SHORT EXERCISE: Can you extend the binary search post, picking up right after its final line?

While searching for a value we can simply perform binary search in the range from 2 to (N+M).
Worst Case When there are all print operations in the queries.
Any help regarding optimizing this is welcome.
Note: It may be a little bit difficult to understand code.
#include <iostream>
#include <bits/stdc++.h>
using namespace std;
#define MAX 1000
#define pb push_back
#define ppb pop_back
#define FOR(i,s,e) for(int i=s; i<=e; i++)
#define RFOR(i,s,e) for(int i=e; i>=s; i--)
#define lli long long int
#define mod 1000000007
#define ppc __builtin_popcount
#define ppcll __builtin_popcountll
#define gs getline(cin, s);
#define c_yes std::cout << "YES" << std::endl;
#define c_no std::cout << "NO" << std::endl;
#define ALL(x) x.begin() , x.end()

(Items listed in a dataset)
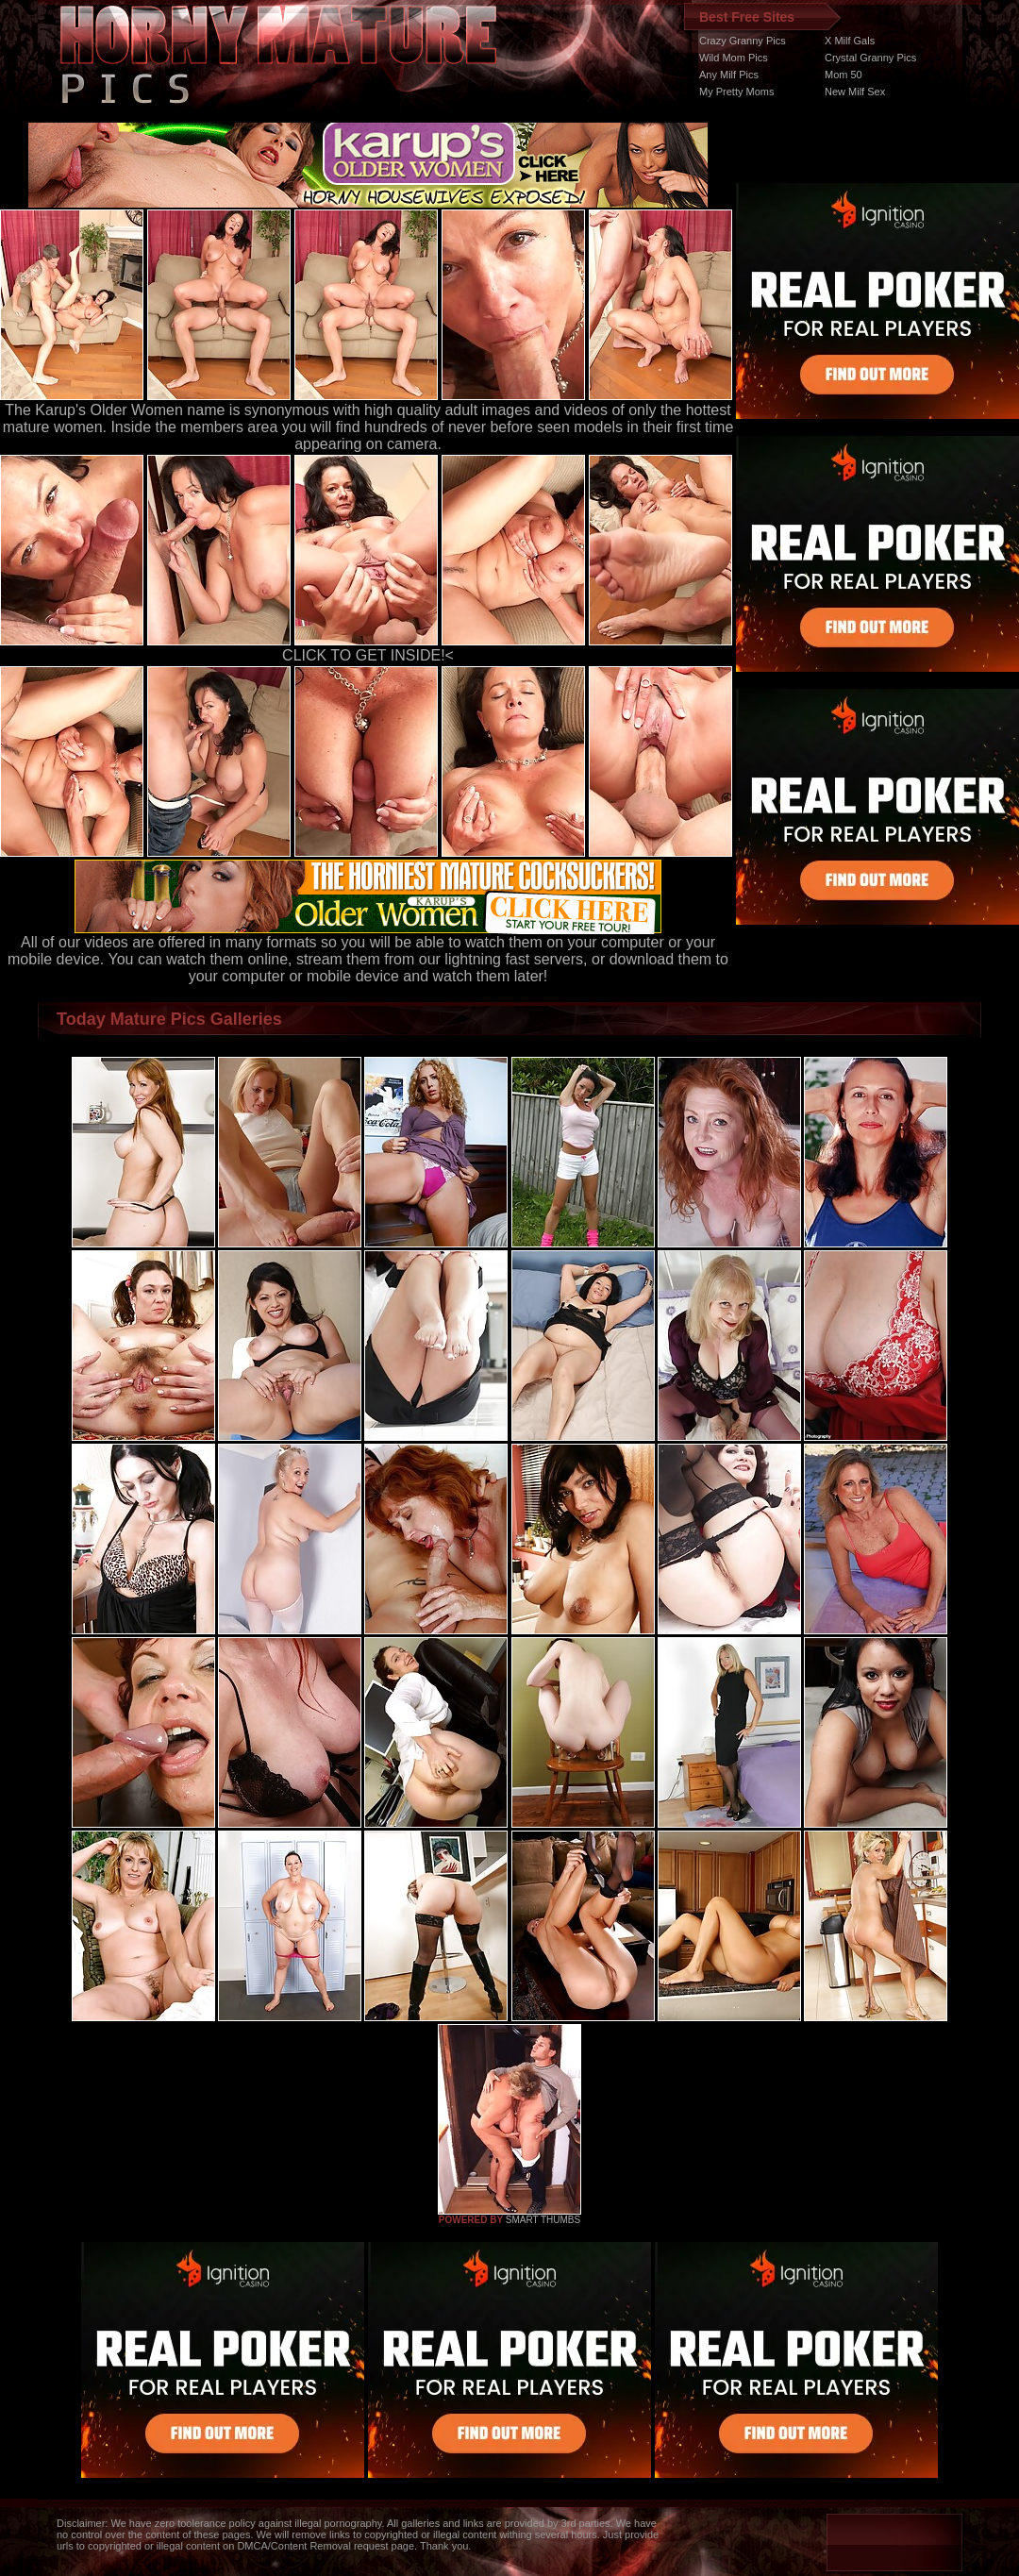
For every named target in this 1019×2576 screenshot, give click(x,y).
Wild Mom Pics (733, 57)
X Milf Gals (850, 40)
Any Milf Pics (729, 74)
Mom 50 (843, 74)
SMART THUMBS (543, 2220)
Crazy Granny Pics (742, 40)
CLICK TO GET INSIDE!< (368, 655)
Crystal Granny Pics (870, 57)
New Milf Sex (855, 91)
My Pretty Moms (736, 91)
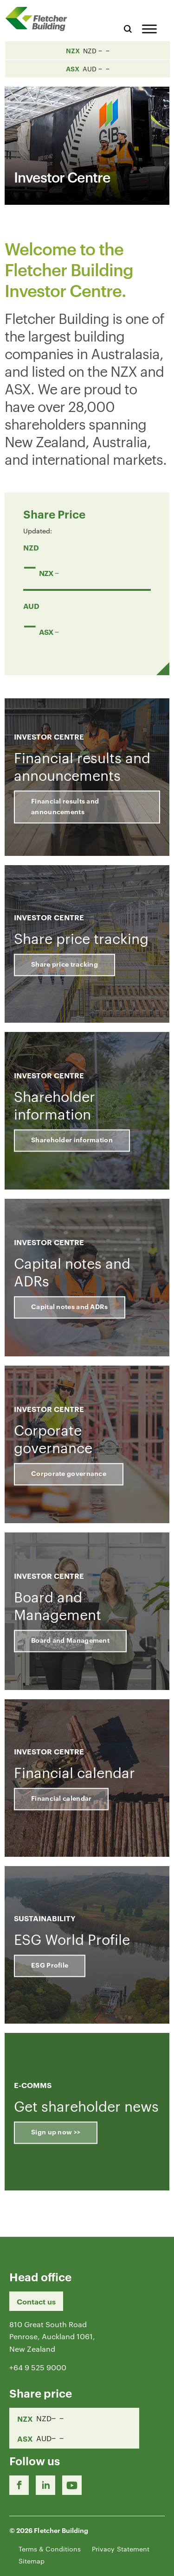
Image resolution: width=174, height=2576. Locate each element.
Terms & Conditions (50, 2548)
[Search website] (127, 27)
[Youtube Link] (72, 2485)
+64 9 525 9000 (37, 2367)
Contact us (36, 2301)
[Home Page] (39, 19)
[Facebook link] (19, 2485)
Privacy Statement (120, 2548)
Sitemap (32, 2560)
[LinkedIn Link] (45, 2485)
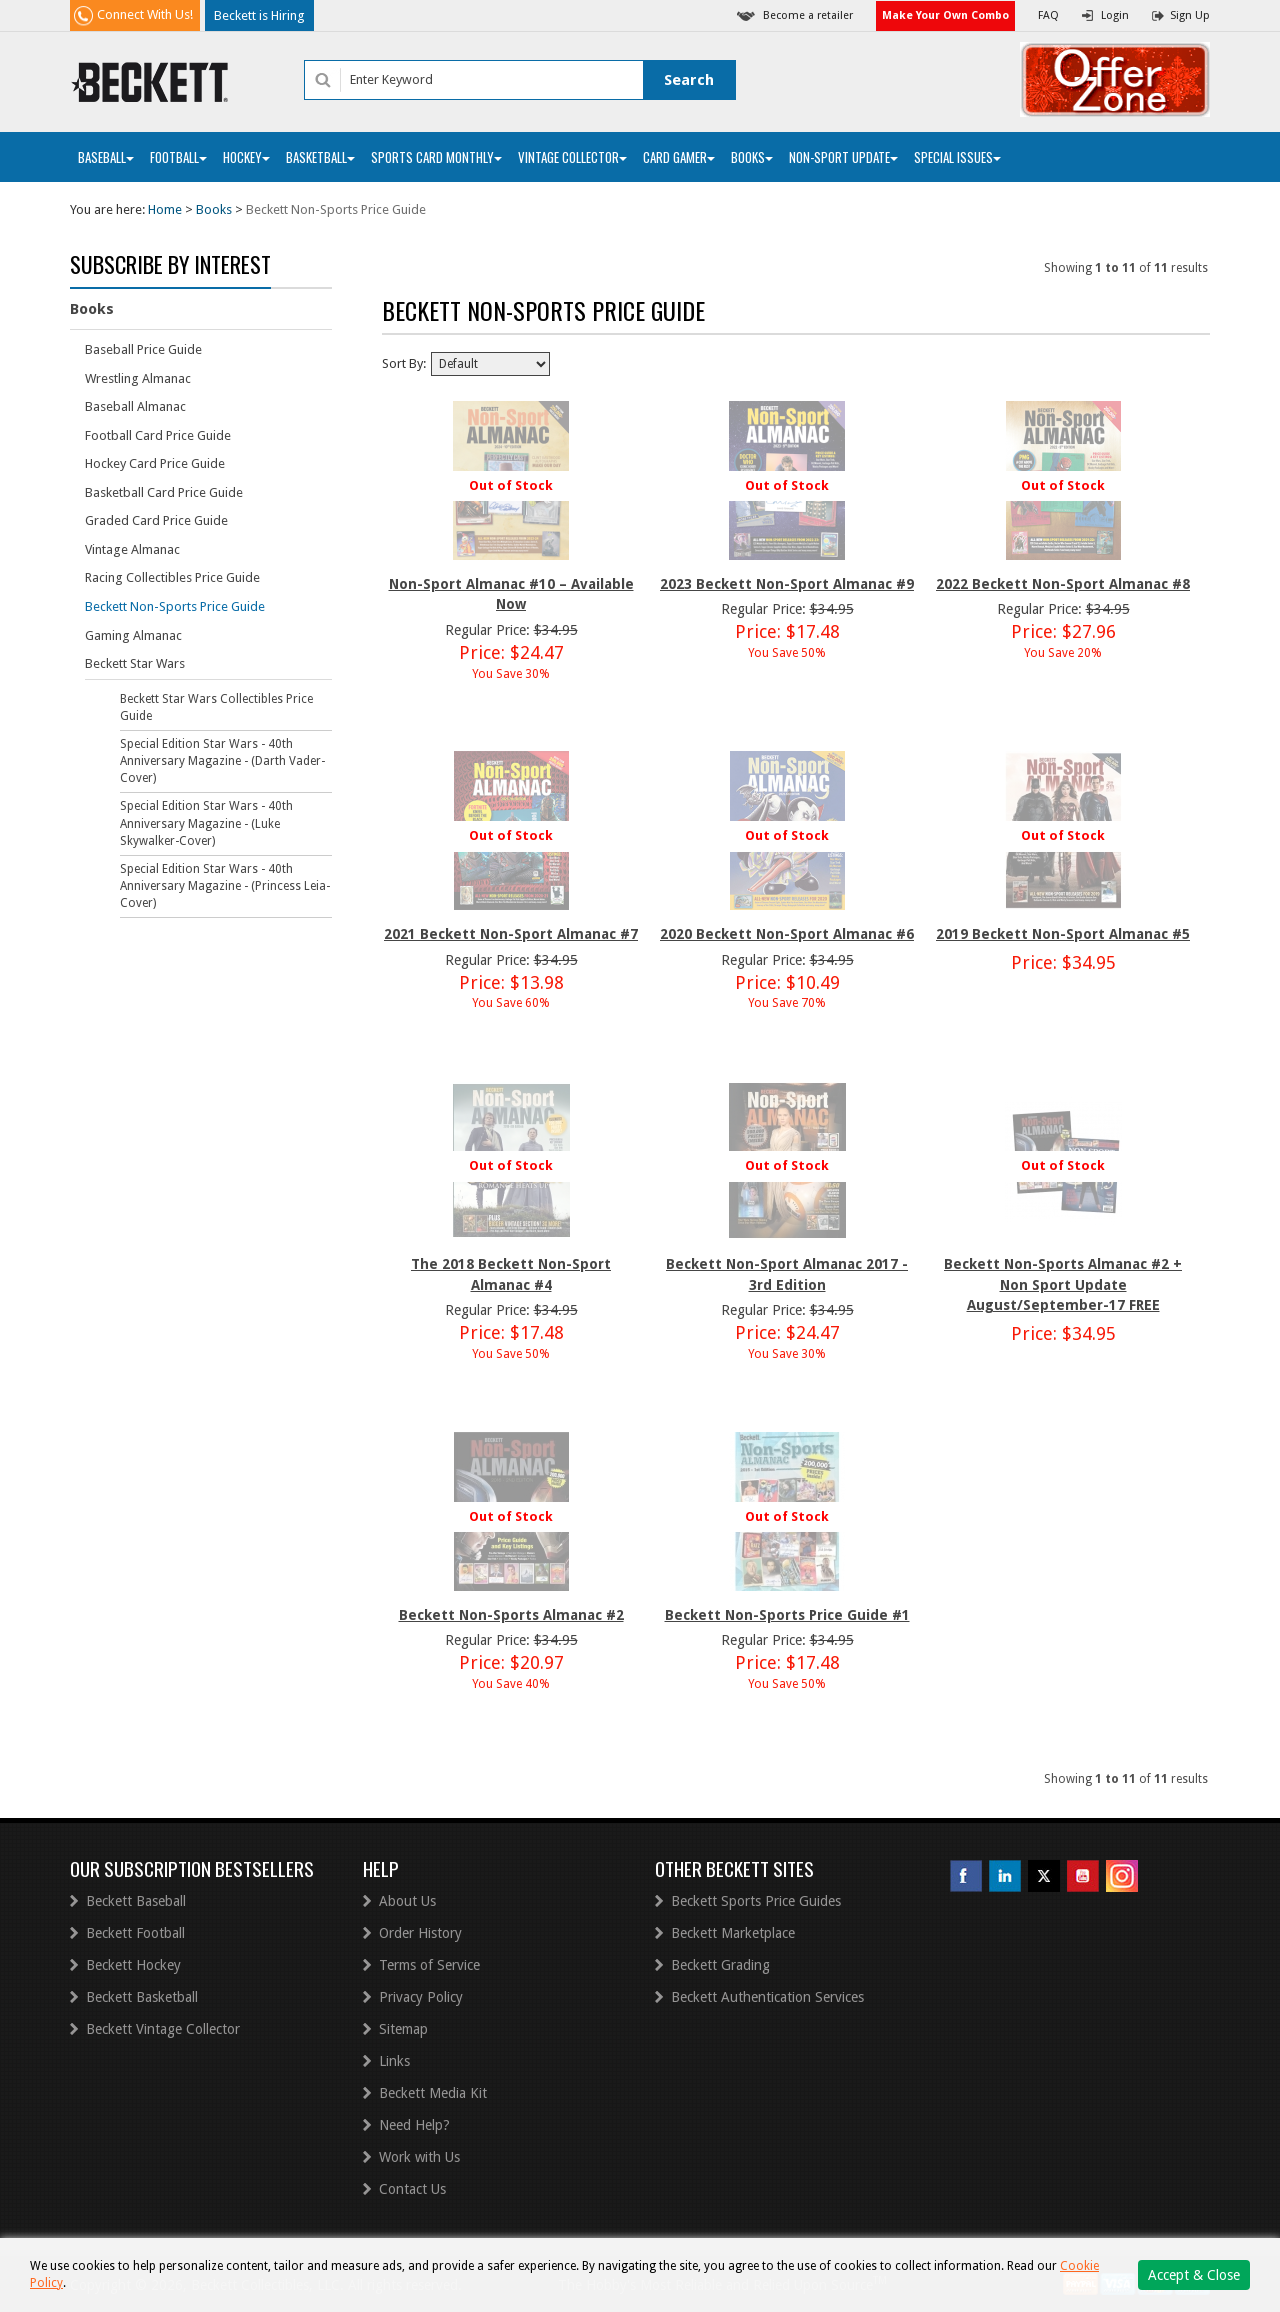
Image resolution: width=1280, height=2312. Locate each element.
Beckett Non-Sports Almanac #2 (511, 1615)
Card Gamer (679, 157)
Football (178, 157)
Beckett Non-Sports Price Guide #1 (787, 1615)
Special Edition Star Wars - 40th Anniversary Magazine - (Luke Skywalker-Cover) (206, 823)
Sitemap (403, 2029)
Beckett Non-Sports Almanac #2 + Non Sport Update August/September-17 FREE (1063, 1284)
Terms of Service (429, 1965)
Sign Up (1190, 15)
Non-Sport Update (843, 157)
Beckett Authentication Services (767, 1997)
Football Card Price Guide (158, 435)
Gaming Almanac (133, 635)
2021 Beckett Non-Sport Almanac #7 (511, 934)
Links (394, 2061)
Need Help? (414, 2125)
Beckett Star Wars (135, 663)
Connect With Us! (145, 14)
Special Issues (957, 157)
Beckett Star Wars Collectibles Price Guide (216, 707)
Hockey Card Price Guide (155, 463)
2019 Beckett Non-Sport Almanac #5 (1063, 934)
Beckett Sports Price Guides (756, 1901)
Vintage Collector (572, 157)
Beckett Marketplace (733, 1933)
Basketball (320, 157)
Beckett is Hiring (259, 15)
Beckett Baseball (136, 1901)
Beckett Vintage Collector (163, 2029)
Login (1115, 15)
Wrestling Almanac (138, 378)
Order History (420, 1933)
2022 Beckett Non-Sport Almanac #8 (1063, 584)
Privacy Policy (421, 1997)
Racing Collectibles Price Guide (172, 577)
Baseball (106, 157)
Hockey (246, 157)
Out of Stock (511, 485)
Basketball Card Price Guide (164, 492)
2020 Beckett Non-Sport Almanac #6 (787, 934)
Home (165, 209)
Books (752, 157)
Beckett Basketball (142, 1997)
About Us (407, 1901)
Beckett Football (135, 1933)
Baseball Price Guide (143, 349)
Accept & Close (1194, 2275)
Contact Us (412, 2189)
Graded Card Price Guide (156, 520)
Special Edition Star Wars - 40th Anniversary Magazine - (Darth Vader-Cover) (222, 761)
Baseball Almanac (135, 406)
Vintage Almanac (132, 549)
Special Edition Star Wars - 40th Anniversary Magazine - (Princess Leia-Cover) (225, 886)
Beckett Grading (720, 1965)
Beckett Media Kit (433, 2093)
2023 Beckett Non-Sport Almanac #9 (787, 584)
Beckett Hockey (133, 1965)
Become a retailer (808, 15)
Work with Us (419, 2157)
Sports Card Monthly (436, 157)
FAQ (1048, 15)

SOLVED PROBLEM:
typedef pair<int, int> pi;
typedef std::vector<int> vi;
typedef std::vector<vector<int>> vvi;
typedef std::vector<lli> vlli;
typedef std::vector<char> vc;
typedef std::vector<string> vs;
typedef std::vector<pi> vpi;
typedef priority_queue<int> max_heap_int;
typedef priority_queue<string> max_heap_string;
typedef priority_queue<int, vi, greater<int>> min_heap_int;
// class Timer { private: chrono::time_point <chrono::steady_clock> Begin, End; public: Timer () : Begin(), End ()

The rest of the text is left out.